Publicação inédita, a primeira sobre o tema no Brasil, aborda a a arte realizada no único campo de concentração cultural durante o nazismo.

A partir de 29 de janeiro nas livrarias.



Com 224 páginas, o livro “Arte em Tempos de Intolerância: Theresienstadt” (Editora Rio Books), da historiadora Silvia Rosa Nossek Lerner, chegará às livrarias a partir do dia 29 de janeiro.

Primeira publicação em português sobre o tema, o livro faz uma análise do campo de concentração da cidade de Terezin (que passou a se chamar “Theresienstadt” após a ocupação dos nazistas), na antiga Tchecolosváquia, através da obra cultural produzida pelos judeus levados a esse campo.

Todas as manifestações culturais têm espaço no livro: música, teatro, poesias, jornais, revistas e publicações, mas os desenhos, feitos tanto pelos adultos quanto pelas crianças, ganham um destaque especial.

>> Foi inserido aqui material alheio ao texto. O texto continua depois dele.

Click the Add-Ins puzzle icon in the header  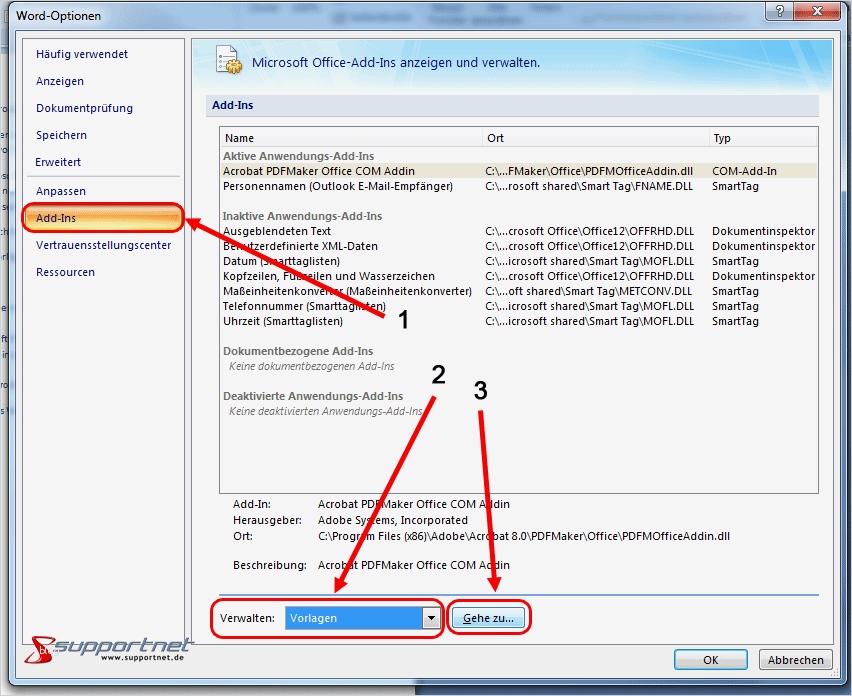click(x=229, y=60)
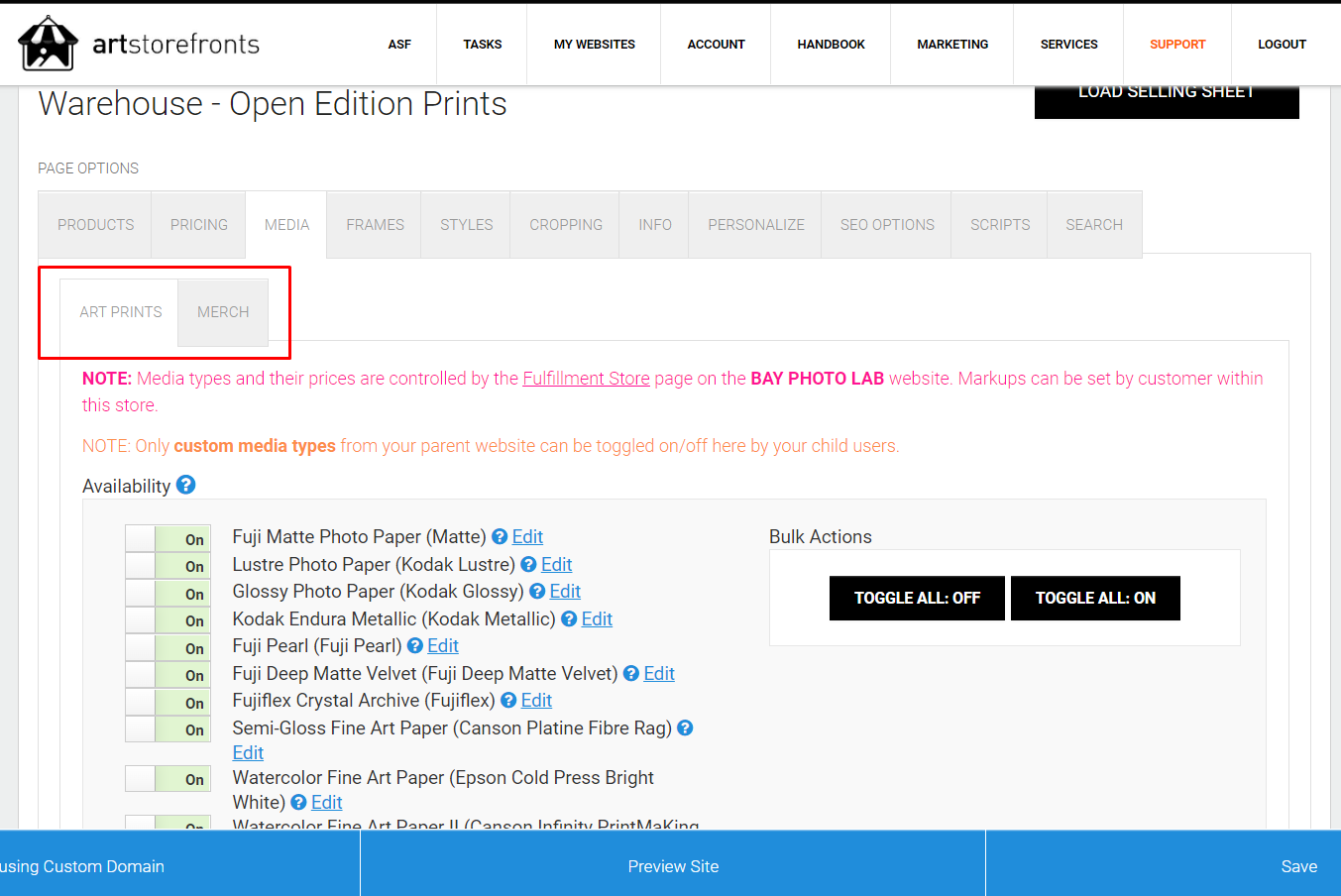The width and height of the screenshot is (1341, 896).
Task: Click help icon beside Glossy Photo Paper
Action: pyautogui.click(x=537, y=591)
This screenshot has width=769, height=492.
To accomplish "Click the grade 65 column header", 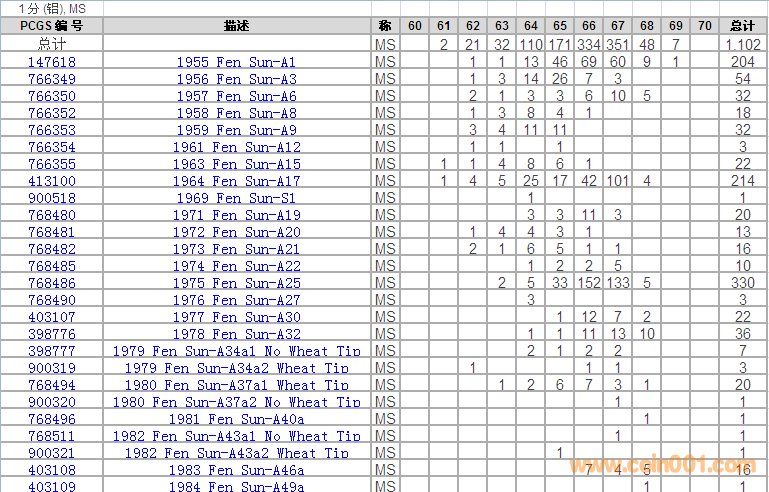I will pyautogui.click(x=560, y=25).
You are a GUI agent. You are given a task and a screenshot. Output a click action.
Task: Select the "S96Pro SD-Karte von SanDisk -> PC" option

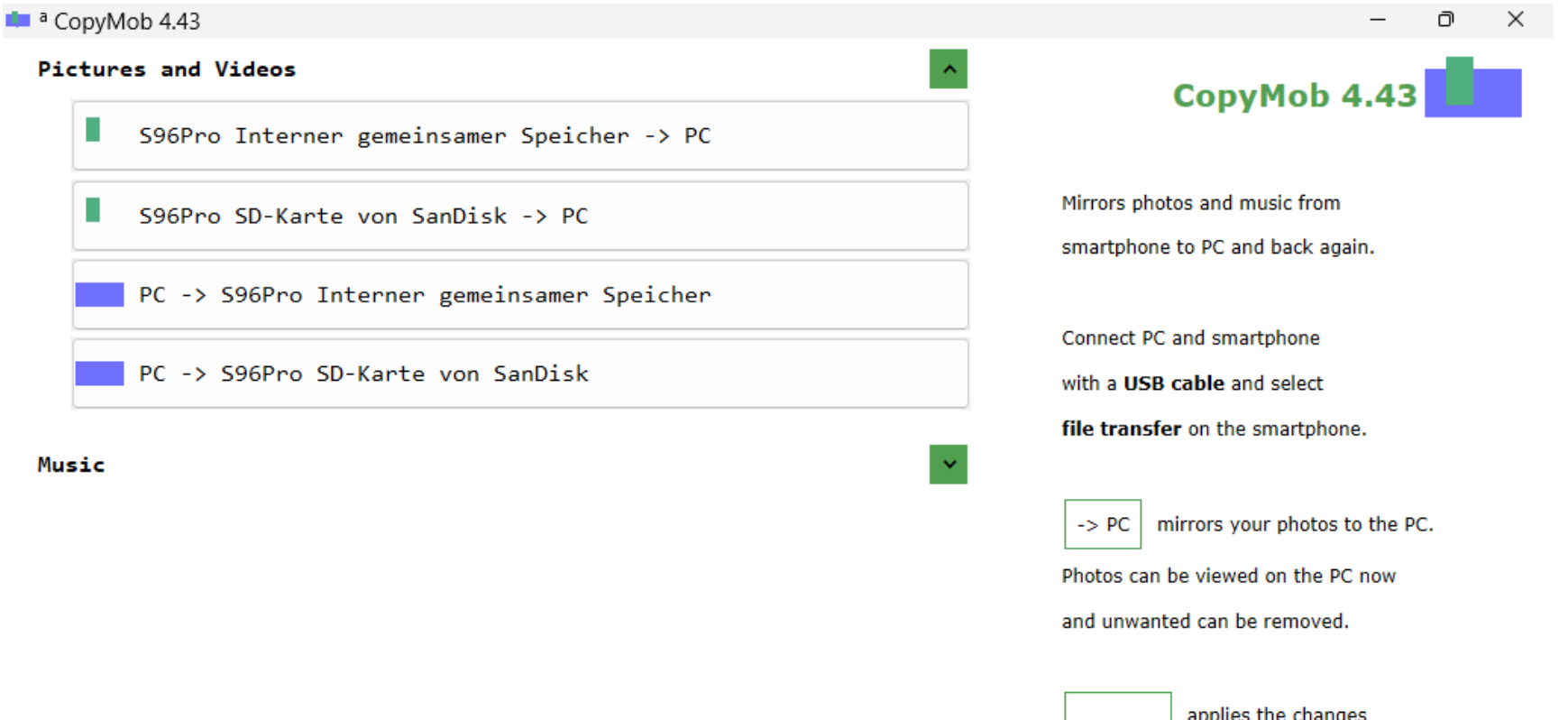click(519, 216)
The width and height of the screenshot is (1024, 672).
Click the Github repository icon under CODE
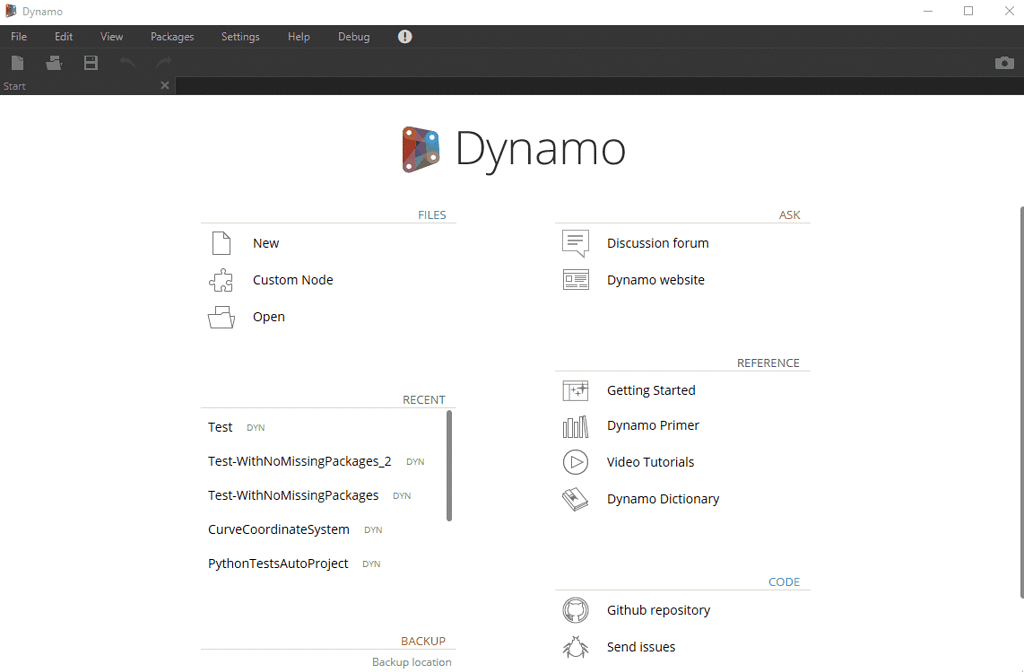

“Por meio da arte, é possível recompor um pouco da História antes do Holocausto, entender o momento histórico, bem como conhecer lugares e acomodações onde ficaram aprisionados, seu dia a dia, as condições de vida, as emoções diante das saudades e da incerteza do futuro, a morte permeando a vida e seus significados humano e emocional”, diz a autora Silvia Lerner, que visitou a cidade de Terezin e realizou uma longa pesquisa, durante três anos, para escrever o livro.


DESENHOS DAS CRIANÇAS

Os desenhos eram feitos em antigos formulários, onde as crianças eram orientadas a colocar seu nome e sua data de nascimento. Mais tarde, à direita dos desenhos, foi inserida a data em que a autora foi enviada para extermínio em Auschwitz. “O material que sobreviveu, apesar de a maioria das crianças não ter sobrevivido, serve como testemunha silenciosa da riqueza interior de seus criadores em face de seu trágico

destino. Mesmo sete décadas depois de realizados, ainda mantém o dramatismo da época e a tragédia que os determinou”, ressalta a autora.


DESENHOS DOS ADULTOS

O ateliê de desenho de Theresienstadt era dirigido pelo artista Bedrich Fritta (1906-1944), gráfico e caricaturista de Praga, que conseguiu salvar duzentos desenhos, criados por ele e por outros artistas, enterrando-os no solo dentro de um cofre de ferro, que foi descoberto após a guerra.

“Os desenhos causaram consternação e dor porque narravam a verdade que os nazistas escondiam: filas de deportados fustigados pela chuva, pelo frio, pela neve; crianças com olhar aflito; músicos que fingiam tocar, com rostos sem expressão, como que aguardando a morte.

Vê-se, mais uma vez, que a arte ali produzida era a expressão do que os afligia”, afirma a autora em um dos trechos do livro.


SOBRE A AUTORA

Silvia Rosa Nossek Lerner é brasileira, filha de pais sobreviventes do Holocausto. Professora especializada em estudos sobre o Holocausto, com graduação em Direito, História e Pedagogia,

Pós-graduada em História do Século XX e metrado em Psicanálise, Sociedade e Cultura. Tem vários artigos publicados e é autora dos livros “Liberdade de escolher como morrer: Resistência armada de judeus no Holocausto” (Imprimatur, 2015) e “A música como memória de um drama: o Holocausto (Garamond, 2017).